Aim of the task: Could you carry on the news report below about Toronto's homeless encampments, picking up after its last sentence and not the data that follows it?

Text for analysis:
[Start of Attachment]

Amid a campaign aimed at stopping the dismantling of homeless encampments, the city says it currently has no clearings scheduled.

Advocates for those experiencing homelessness have been calling on the city to boost its support for the homeless population, especially in light of the COVID-19 pandemic.

In an online campaign over the last few days, a number of posts have suggested that the city is about to clear out homeless encampments and evict people living there.

Using the hash tag, #NoEncampmentEvictions a coalition of advocates, including a number of high-profile actors and musicians, have implored the city to halt planned evictions and increase needed services for the city’s homeless population.  

However in a statement to Friday evening, city spokesperson Brad Ross said the city has no immediate plans to clear out any encampments.

“It’s unfortunate there is a campaign like this that is circulating misinformation and unnecessarily causing homeless people undue worry,” Ross said. “No encampment clearings are scheduled. We continue to offer people, on an individual basis, safe indoor space.”

The city has said previously that it will only clear encampments once everyone at that location has been offered safe indoor space and that a notice would then be issued to give people time to collect their belongings.

However while there are more than 6,000 shelter spaces in Toronto today – some of them added over the summer to create safer spaces due to the pandemic – the city acknowledges that the system is currently operating at capacity most nights.

“Despite all this work and public investment, demand for shelter remains higher than ever before, and the system is at or near capacity most nights,” the city said in a lengthy statement Thursday. “This is why the City continues to open new space and has renewed calls for government partners to continue the cooperative work to implement more housing solutions.”

[End of Attachment]

Record extracts:
[Start of Attachment]

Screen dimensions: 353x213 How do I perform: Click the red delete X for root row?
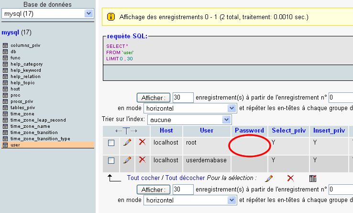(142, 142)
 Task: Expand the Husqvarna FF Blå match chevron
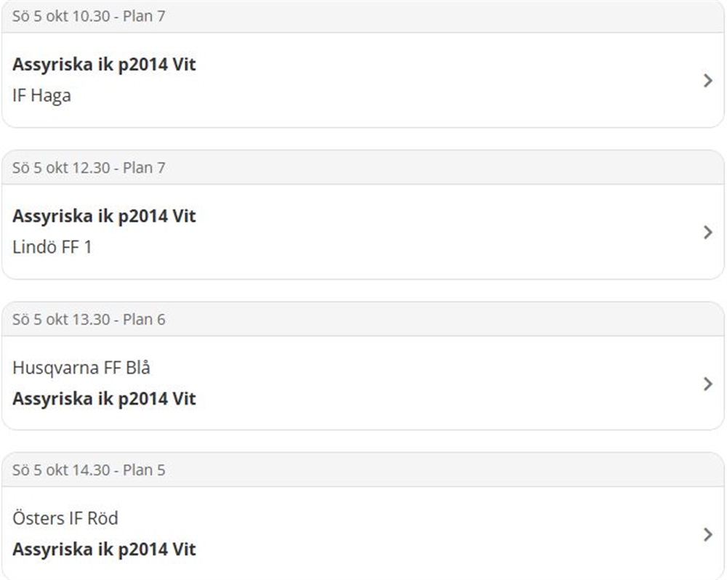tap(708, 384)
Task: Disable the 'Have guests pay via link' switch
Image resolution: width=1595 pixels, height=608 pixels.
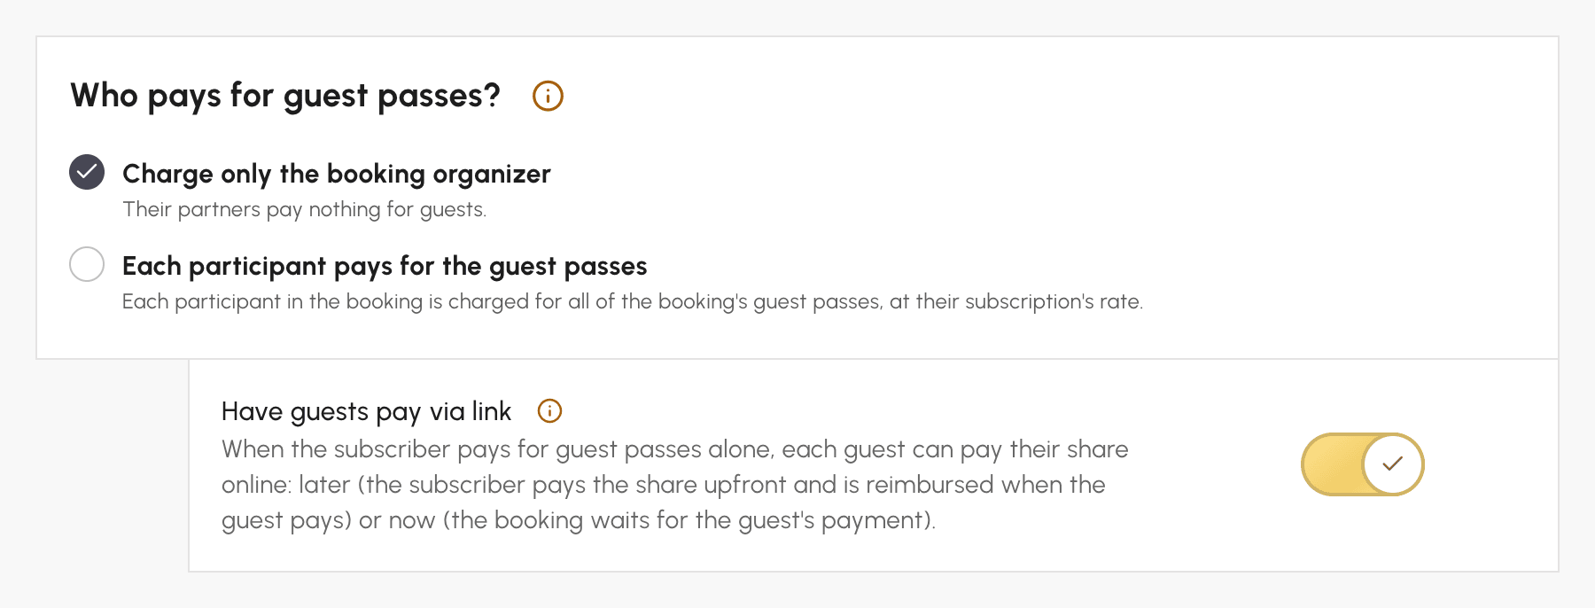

[End of Attachment]
[Start of Attachment]

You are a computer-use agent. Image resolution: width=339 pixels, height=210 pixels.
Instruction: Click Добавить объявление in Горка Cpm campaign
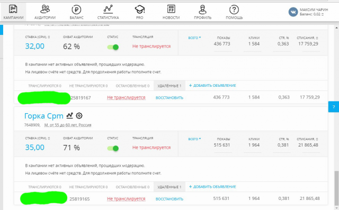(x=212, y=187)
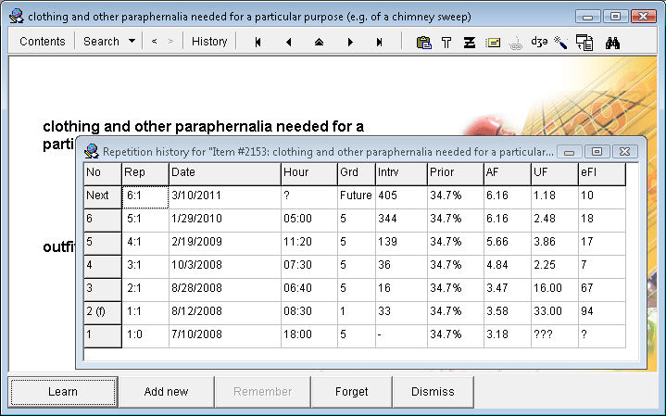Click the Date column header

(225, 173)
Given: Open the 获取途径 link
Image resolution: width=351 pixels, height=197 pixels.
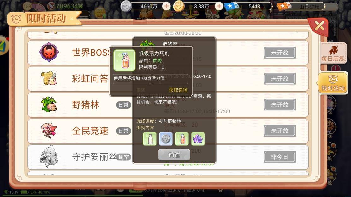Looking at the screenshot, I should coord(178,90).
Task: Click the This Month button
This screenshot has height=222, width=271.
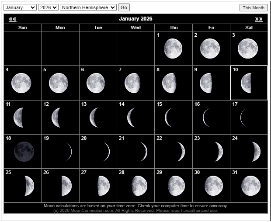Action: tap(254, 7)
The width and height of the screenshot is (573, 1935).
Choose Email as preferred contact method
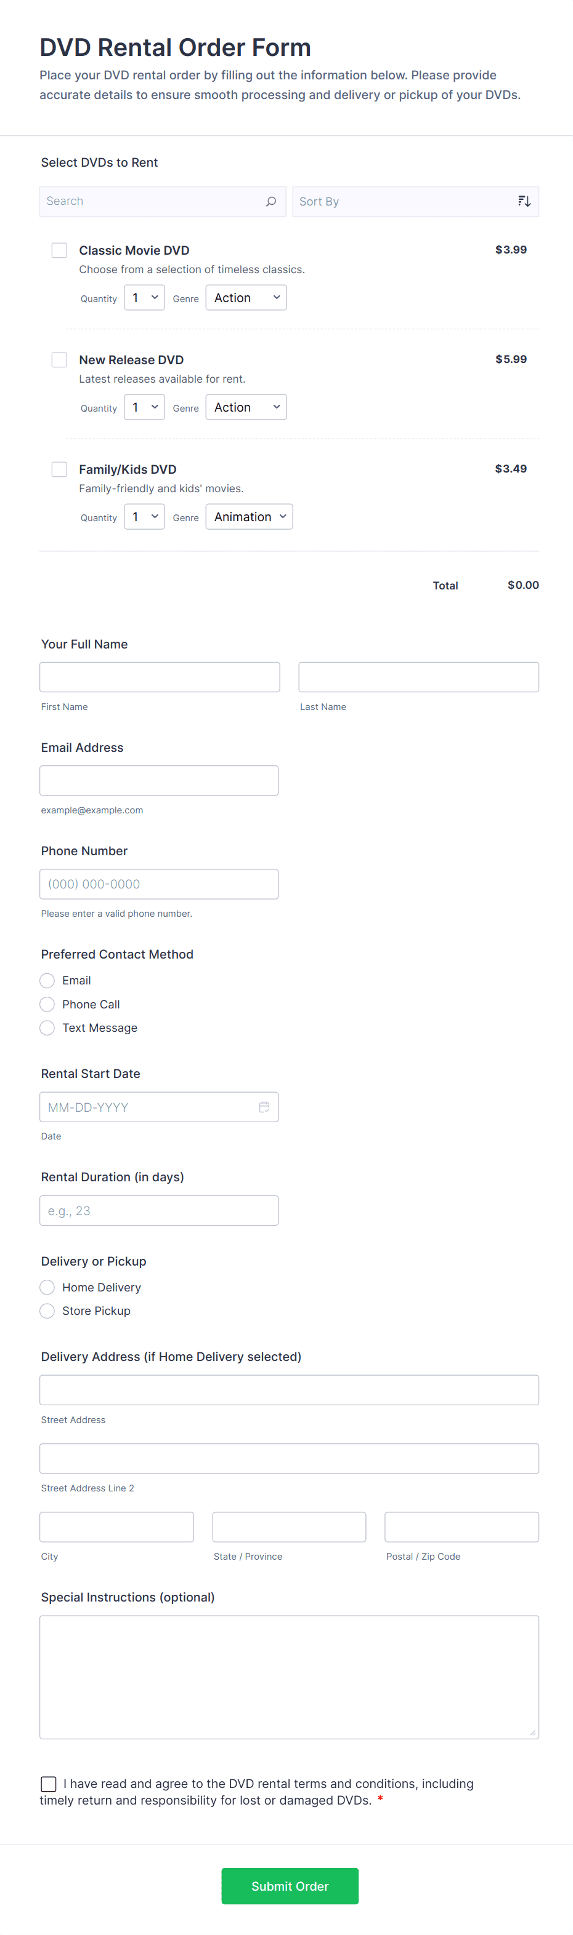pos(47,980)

[End of Attachment]

Output:
In its statement, the city also sounded an alarm about the dangers of makeshift shelters and pods that have sprung up at encampments, saying they “represent a significantly increased danger to those who use them and anyone in the vicinity if these structures were to be involved in a fire.”  

The city said it will be adding 620 additional shelter spaces this winter, as well as an additional warming centre for days when there are extreme cold weather alerts.

In a statement released Friday afternoon, several NDP MPPs from Toronto called on the provincial government to do more to help Toronto’s homeless population, warning that “winter is coming and people have nowhere to go.”

“The COVID-19 pandemic has exacerbated Toronto’s housing and homelessness crisis. Many people who experience homelessness are Black, Indigenous, and racialized people—the same communities most impacted by COVID-19,” the statement read. “As the number of cases of COVID-19 in Toronto continues to surge, emergency shelters are operating at capacity, and respite and drop-in centres are stretched thin.”

The MPPs called for a provincial moratorium on evictions, funding for new rent-geared-to-income rental units and immediate shelter and hotel spaces, as well as investments in overdose prevention, mental health and harm-reduction services.